Fictions More Precious by Rodell Warner at Big Medium, Austin
By Natalie Willis Whylly
April 01, 2024
“Since leaving was never voluntary, return was, and still may be, an intention, however deeply buried.”
– Dionne Brand, A Map to the Door of No Return (2001)
Invoking feelings of yearning, compassion, and tenderness, Trinidadian artist Rodell Warner’s Fictions More Precious, curated by Coka Treviño, at Big Medium in Austin, TX, also brings up spirits, specters, and wonder. Part of his work presented as the 2023 Tito’s Prize recipient, the exhibition builds on Warner’s digital excavations, experimentations, and conjurations around the problematics of the colonial archive in the Caribbean. With apparitions floating in mid-air, and conceptualized ghosts in the proverbial AI machine—this offering of images of ancestors passed and imagined at Big Medium feels apt in title, location, and intention.

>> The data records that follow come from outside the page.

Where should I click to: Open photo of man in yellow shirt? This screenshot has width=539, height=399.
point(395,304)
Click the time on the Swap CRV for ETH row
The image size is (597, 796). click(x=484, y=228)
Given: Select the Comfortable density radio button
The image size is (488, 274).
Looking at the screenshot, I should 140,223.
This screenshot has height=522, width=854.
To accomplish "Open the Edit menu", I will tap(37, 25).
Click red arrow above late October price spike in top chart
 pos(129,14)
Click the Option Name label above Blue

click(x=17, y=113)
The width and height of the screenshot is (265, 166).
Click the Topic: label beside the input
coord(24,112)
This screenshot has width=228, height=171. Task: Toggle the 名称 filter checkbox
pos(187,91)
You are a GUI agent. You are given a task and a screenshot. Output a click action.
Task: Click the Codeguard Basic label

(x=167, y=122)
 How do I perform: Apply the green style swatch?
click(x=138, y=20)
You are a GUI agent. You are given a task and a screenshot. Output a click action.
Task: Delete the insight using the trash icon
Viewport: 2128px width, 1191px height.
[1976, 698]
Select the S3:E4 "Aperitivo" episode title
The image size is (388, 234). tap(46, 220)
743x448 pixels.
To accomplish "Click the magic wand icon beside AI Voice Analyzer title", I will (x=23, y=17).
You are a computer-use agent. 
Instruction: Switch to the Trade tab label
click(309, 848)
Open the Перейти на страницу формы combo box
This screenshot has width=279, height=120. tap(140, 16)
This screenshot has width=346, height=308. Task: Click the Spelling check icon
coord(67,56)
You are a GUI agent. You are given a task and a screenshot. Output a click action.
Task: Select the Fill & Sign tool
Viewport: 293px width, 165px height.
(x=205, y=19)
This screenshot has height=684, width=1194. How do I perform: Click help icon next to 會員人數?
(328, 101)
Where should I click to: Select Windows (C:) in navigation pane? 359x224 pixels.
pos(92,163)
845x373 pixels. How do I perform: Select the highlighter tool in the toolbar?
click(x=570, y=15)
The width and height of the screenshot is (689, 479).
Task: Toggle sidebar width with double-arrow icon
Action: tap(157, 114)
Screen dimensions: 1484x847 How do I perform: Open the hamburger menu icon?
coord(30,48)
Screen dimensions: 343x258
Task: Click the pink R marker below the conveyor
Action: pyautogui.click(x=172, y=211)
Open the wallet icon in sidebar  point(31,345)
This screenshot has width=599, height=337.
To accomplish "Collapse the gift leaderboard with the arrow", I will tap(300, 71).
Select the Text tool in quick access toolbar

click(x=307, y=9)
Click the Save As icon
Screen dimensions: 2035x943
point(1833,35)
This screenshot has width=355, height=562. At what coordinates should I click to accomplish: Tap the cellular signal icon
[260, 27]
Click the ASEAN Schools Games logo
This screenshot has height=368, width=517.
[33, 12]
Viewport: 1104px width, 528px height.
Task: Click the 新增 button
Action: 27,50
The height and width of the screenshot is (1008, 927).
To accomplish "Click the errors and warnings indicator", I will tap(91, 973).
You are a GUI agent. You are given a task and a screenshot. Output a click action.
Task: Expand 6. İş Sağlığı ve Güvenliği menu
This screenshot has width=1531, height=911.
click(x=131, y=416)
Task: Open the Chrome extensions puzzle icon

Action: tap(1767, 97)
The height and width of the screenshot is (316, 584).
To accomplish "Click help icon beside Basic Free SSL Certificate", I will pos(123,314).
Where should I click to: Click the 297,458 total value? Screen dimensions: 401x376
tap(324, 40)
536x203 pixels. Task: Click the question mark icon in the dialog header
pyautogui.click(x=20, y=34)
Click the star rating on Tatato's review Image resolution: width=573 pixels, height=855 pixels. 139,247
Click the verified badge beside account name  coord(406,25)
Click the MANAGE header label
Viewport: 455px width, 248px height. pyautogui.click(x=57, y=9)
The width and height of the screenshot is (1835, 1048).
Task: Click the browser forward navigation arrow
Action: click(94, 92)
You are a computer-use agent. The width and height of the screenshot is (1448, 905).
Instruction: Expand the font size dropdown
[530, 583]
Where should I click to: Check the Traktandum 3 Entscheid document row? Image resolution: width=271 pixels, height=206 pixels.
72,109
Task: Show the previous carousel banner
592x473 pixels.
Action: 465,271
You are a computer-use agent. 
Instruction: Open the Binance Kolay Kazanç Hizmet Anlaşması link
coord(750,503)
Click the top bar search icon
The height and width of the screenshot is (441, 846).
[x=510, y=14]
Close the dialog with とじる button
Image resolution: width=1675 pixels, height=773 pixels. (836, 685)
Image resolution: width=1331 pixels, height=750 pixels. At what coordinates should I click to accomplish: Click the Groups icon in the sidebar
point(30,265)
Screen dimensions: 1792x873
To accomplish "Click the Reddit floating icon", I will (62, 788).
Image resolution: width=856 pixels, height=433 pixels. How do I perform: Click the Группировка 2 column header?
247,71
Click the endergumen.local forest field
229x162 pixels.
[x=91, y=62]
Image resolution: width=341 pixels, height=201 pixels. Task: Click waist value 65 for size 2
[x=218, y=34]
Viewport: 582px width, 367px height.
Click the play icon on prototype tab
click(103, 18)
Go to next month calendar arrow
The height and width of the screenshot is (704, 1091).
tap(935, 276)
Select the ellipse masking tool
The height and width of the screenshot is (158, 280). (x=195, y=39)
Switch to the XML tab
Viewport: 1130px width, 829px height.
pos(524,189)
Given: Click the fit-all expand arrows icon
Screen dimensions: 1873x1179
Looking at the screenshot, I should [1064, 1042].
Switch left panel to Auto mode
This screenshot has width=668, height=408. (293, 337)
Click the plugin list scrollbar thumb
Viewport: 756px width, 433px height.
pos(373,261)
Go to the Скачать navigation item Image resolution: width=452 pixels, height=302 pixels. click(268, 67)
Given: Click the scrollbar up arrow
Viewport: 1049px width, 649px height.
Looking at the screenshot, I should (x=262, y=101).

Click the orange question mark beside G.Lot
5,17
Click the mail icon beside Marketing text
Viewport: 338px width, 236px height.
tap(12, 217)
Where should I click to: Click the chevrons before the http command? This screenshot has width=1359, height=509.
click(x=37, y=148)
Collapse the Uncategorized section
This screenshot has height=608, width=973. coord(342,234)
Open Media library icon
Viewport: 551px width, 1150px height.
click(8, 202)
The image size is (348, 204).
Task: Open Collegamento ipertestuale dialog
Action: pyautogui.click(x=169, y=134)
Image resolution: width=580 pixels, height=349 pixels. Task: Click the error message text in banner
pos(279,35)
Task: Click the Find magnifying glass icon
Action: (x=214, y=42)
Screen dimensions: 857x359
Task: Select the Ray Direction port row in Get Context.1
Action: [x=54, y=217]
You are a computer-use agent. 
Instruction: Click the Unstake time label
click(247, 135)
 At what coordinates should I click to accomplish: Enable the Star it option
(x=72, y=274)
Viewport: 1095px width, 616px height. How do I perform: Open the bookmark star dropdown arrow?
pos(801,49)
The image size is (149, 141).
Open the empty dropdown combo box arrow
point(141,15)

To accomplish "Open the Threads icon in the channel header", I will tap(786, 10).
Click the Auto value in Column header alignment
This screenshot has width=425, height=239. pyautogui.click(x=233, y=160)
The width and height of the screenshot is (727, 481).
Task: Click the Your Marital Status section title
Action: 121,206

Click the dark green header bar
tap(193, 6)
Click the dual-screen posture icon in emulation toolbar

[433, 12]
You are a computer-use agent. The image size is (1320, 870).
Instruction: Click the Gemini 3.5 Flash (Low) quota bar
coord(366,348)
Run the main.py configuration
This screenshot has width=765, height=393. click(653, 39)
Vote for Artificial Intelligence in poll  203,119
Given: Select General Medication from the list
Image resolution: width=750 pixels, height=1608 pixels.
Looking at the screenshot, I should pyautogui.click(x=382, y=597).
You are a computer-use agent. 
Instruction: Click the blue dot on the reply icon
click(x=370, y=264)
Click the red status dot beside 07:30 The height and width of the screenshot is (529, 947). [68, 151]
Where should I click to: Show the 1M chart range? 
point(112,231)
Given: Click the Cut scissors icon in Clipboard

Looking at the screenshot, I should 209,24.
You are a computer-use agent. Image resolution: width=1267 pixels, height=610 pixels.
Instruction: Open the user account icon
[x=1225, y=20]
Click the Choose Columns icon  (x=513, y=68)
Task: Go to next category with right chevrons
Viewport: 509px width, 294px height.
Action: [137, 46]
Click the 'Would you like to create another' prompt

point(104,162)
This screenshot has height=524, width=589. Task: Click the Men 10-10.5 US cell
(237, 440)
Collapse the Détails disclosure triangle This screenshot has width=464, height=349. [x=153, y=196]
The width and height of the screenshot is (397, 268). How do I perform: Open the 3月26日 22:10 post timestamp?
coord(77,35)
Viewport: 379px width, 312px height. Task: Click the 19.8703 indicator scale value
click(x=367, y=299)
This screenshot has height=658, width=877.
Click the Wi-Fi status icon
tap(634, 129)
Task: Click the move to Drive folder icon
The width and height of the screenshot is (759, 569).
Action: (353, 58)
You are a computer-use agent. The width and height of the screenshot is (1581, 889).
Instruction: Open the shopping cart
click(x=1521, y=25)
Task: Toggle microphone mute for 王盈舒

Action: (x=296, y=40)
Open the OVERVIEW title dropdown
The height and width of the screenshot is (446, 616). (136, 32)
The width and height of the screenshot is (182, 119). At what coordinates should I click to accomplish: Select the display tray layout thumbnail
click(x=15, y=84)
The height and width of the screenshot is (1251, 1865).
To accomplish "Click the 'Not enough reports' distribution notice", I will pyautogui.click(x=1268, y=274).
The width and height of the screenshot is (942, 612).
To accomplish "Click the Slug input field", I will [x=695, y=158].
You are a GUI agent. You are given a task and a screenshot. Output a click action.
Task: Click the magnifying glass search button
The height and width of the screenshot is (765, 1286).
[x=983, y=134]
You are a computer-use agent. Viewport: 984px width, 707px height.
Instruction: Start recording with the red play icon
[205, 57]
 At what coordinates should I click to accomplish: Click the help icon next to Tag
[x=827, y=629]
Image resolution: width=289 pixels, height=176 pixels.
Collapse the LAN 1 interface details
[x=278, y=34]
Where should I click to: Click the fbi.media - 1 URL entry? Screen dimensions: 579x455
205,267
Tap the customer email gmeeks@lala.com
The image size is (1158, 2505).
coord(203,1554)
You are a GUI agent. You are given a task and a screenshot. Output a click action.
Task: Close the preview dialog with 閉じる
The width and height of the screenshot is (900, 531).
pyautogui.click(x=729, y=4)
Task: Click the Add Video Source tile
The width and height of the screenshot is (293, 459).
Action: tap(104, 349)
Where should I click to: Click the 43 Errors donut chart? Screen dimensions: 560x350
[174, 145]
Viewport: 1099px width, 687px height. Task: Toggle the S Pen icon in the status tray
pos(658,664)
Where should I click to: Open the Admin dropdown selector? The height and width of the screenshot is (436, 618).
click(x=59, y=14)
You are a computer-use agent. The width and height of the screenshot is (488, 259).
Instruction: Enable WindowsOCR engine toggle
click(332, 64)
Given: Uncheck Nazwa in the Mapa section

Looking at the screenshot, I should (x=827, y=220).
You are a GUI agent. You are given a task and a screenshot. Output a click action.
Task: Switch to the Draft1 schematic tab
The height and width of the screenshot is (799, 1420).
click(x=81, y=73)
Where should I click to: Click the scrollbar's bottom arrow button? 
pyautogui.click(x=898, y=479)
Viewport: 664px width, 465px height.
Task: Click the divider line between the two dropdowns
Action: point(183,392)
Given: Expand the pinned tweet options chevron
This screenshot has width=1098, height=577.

The site, a former warehouse in an industrial area—a setting of surplus, with images of laborers—becomes a virtual seance of sorts, aided in part by Warner’s audio. Heady meditative reverberations of the artist’s making resound throughout the space, grounding the body more fully in the viewing experience and adding to the sense of encounter with the images. Wires are exposed on projectors, and the warm aura of innocuous, domestic lamps illuminate aluminum photographic prints for observation. There is a sincerity and gentle poeticism in the intentional curatorial choice of having the proverbial guts and mechanisms of artistic display made visible. It signals a vulnerability and openness, and it feels unpretentious, fallible, and most importantly, curious. This is an exhibition categorically in one sense, yes, but for those willing to enter and perhaps imagine their own loving fictions as viewers, it is also a communal altar to the varied, full lives of ancestors that will largely remain untold and uncelebrated due to the historic intentional erasure of documents from archives from the Region [1].